WORK ORDER → Keep the pictures out and restate every record exactly.

RECORDS SHOWN section start

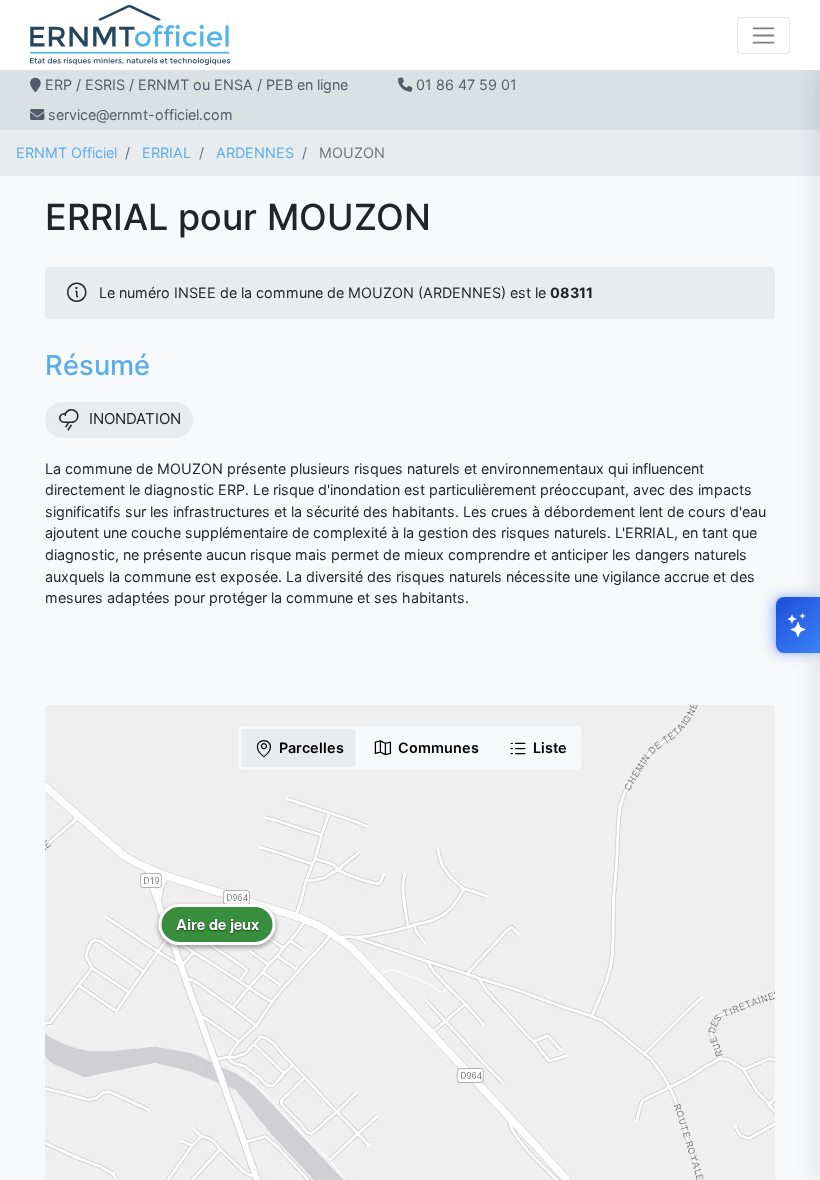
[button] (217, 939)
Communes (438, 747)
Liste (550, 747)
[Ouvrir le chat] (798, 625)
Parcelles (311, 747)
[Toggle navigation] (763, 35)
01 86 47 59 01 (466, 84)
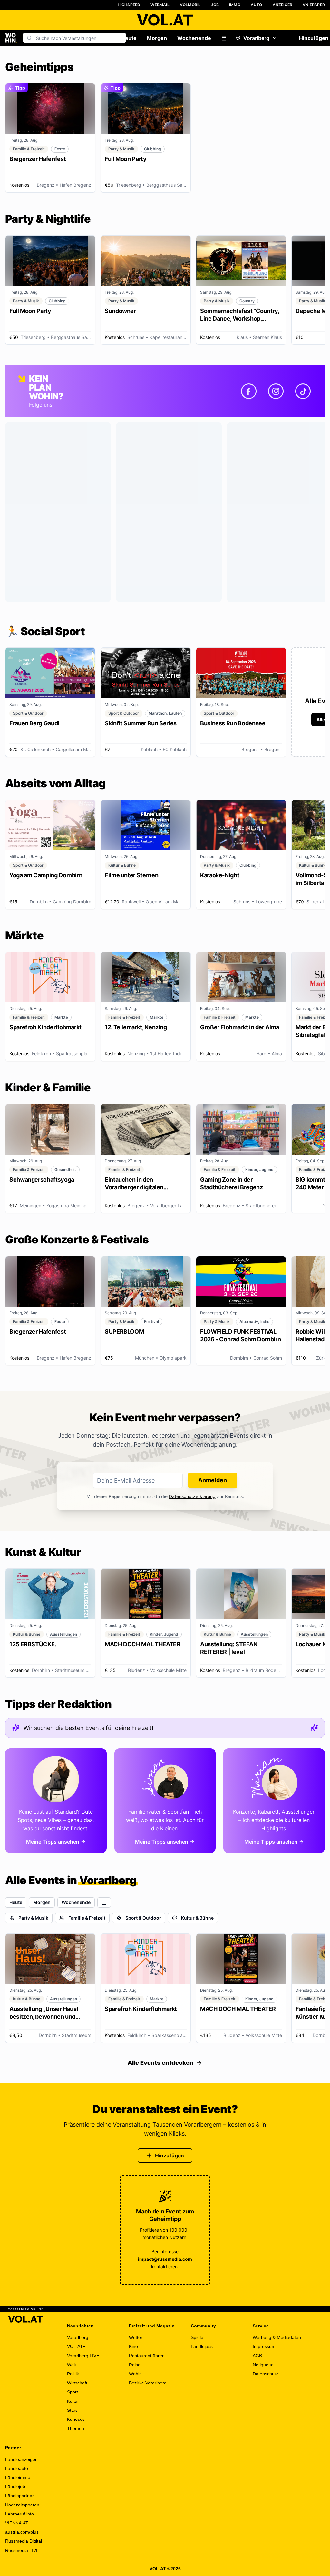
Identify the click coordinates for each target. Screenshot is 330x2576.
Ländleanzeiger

RECORDS SHOWN section end

RESPONSE TO THE EXERCISE →
[button] (217, 939)
Communes (438, 747)
Liste (550, 747)
[Ouvrir le chat] (798, 625)
Parcelles (311, 747)
[Toggle navigation] (763, 35)
01 86 47 59 01 (466, 84)
Identify the click coordinates for each target. Screenshot is 330x2576.
Ländleanzeiger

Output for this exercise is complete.